BEGIN

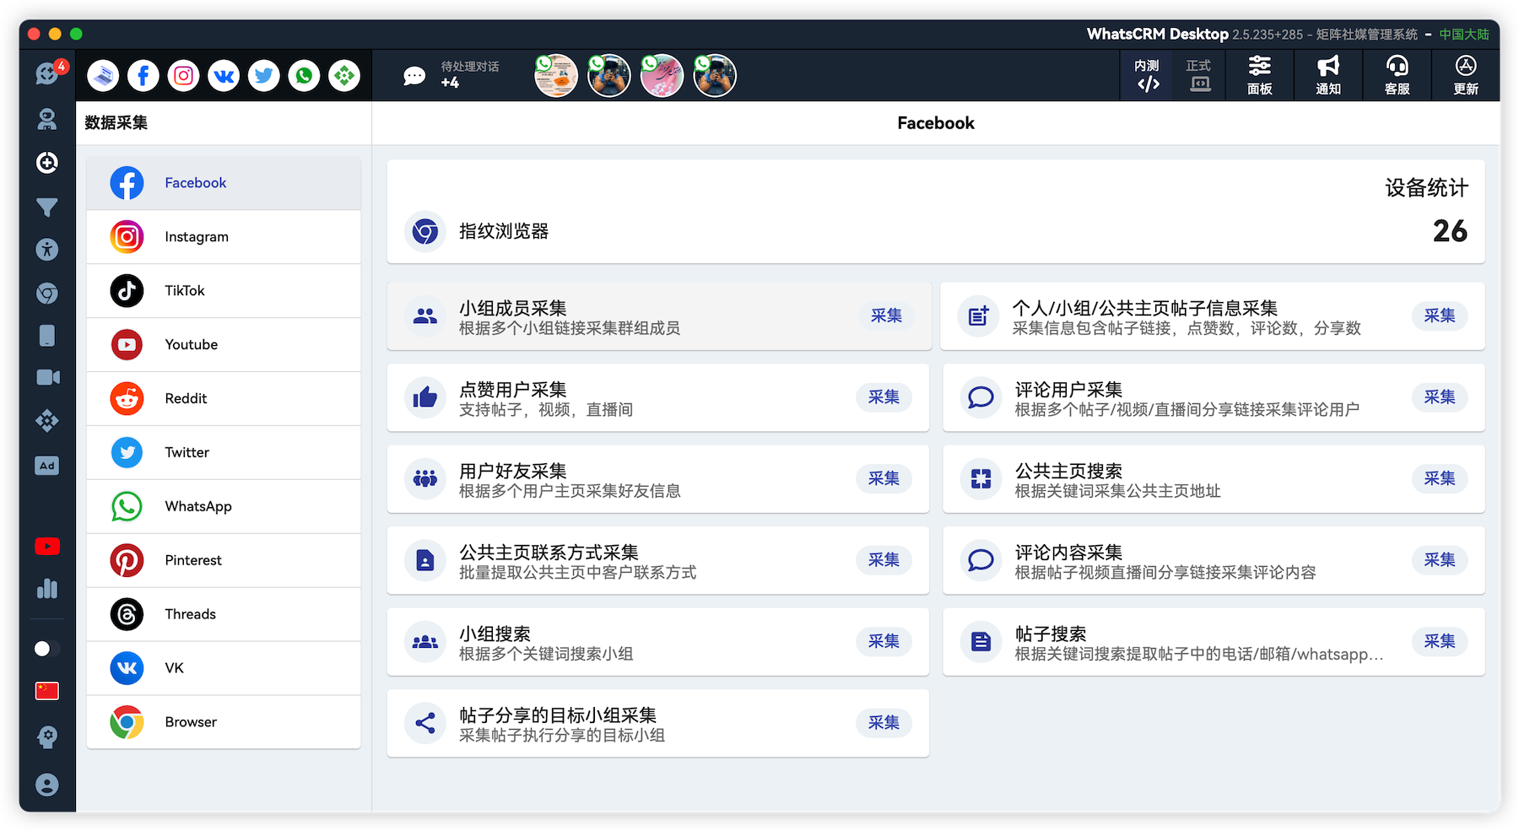
Task: Open the video camera tool in the sidebar
Action: [47, 377]
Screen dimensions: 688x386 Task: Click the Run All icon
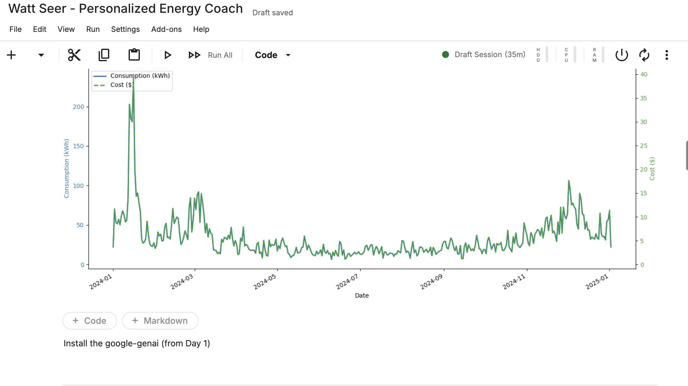point(194,55)
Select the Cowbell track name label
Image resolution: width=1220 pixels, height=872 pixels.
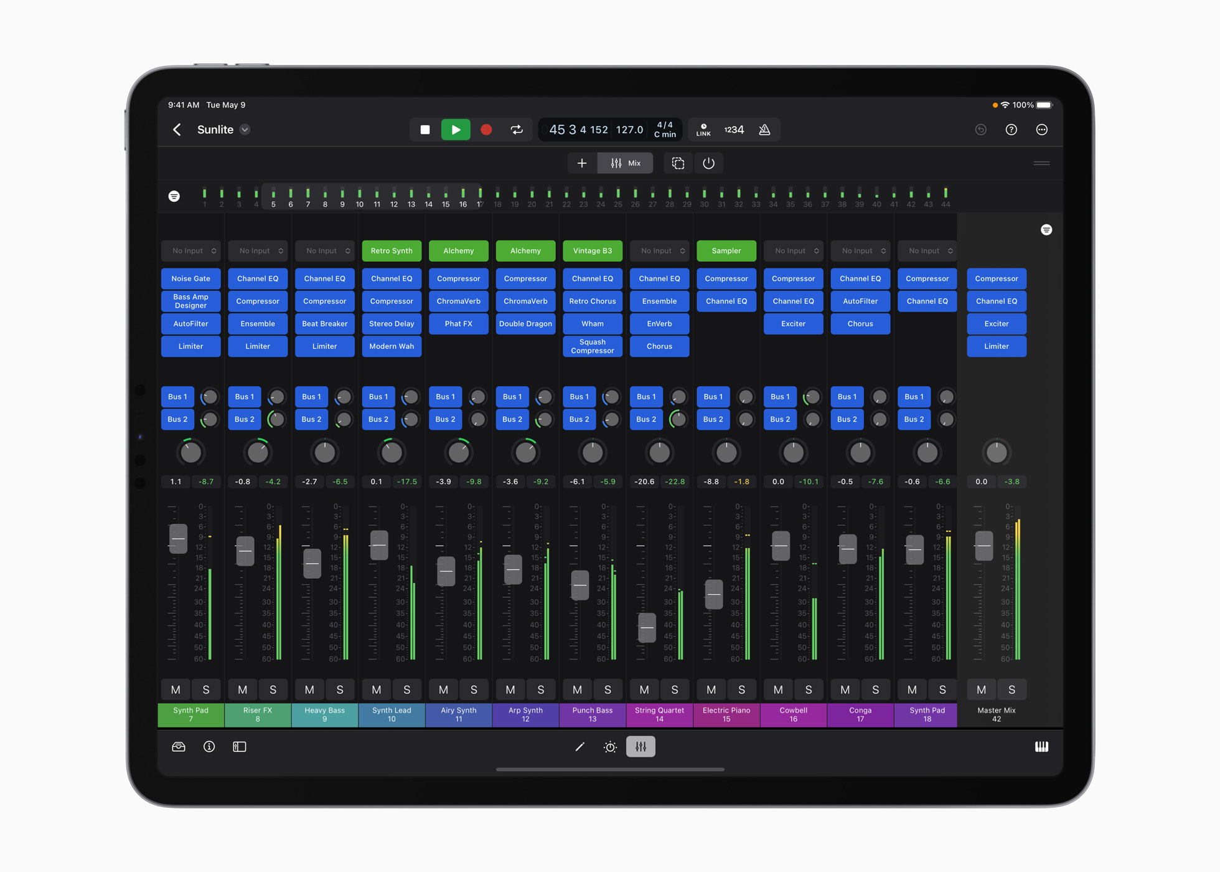(793, 714)
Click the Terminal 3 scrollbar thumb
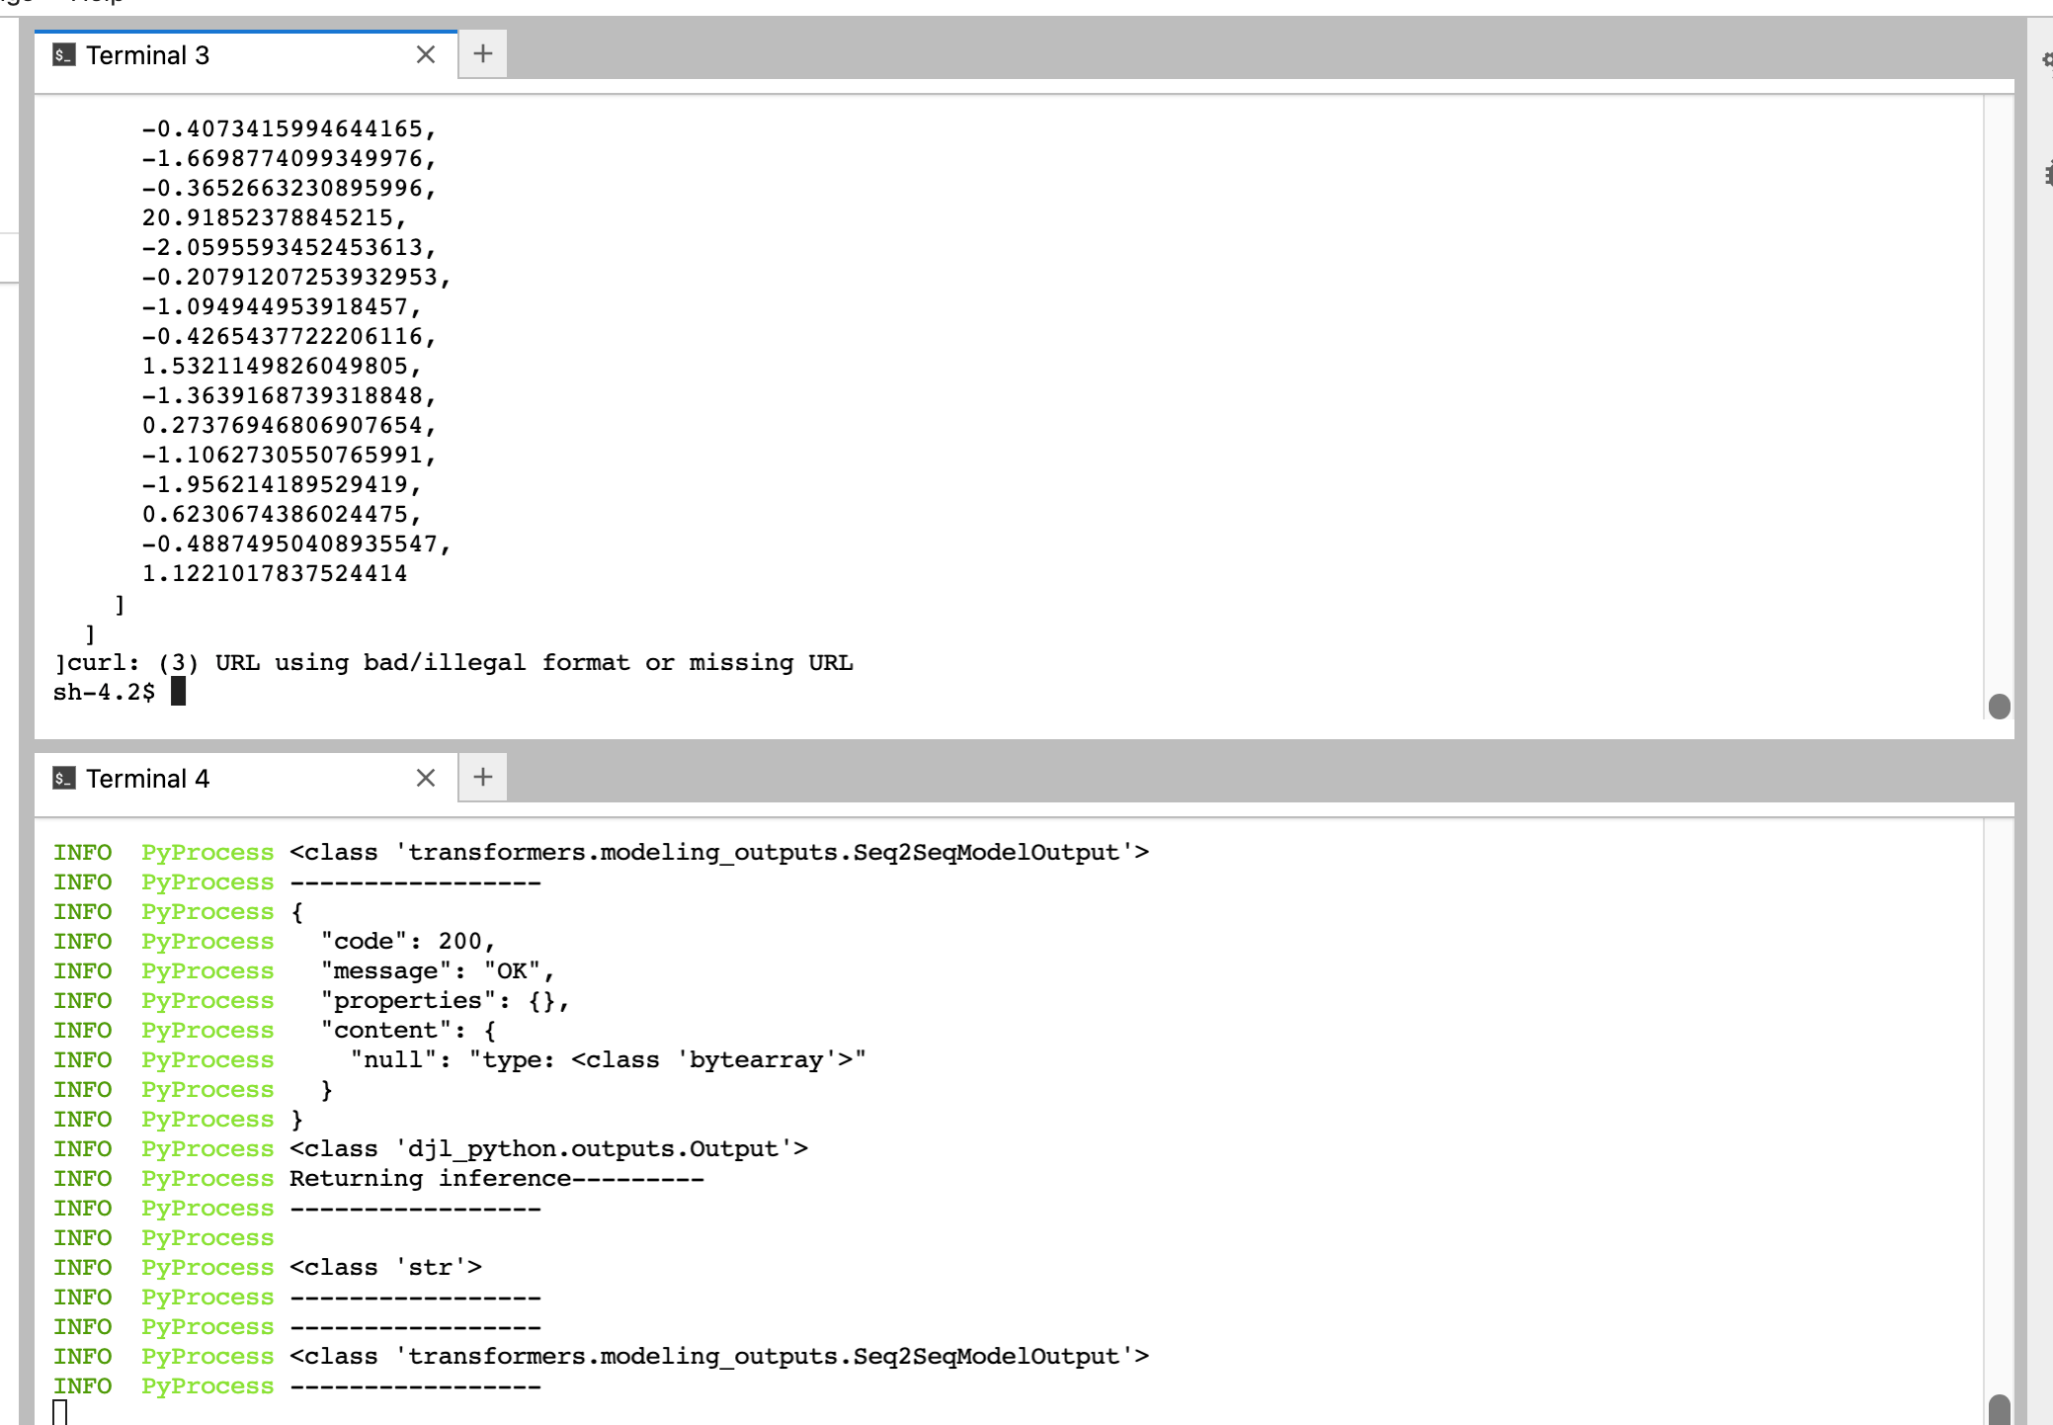Image resolution: width=2053 pixels, height=1425 pixels. coord(1999,706)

END

**ASSIGNMENT**
The expected answer consists solely of the lines from the one with "Screen dimensions: 688x386" through the last line of the listing above, restated exactly, minus any pictures.

**PROBLEM SOLUTION**
Screen dimensions: 688x386 Task: Click the Run All icon
point(194,55)
Select the Cowbell track name label
Image resolution: width=1220 pixels, height=872 pixels.
(793, 714)
Click the Terminal 3 scrollbar thumb
Image resolution: width=2053 pixels, height=1425 pixels. coord(1999,706)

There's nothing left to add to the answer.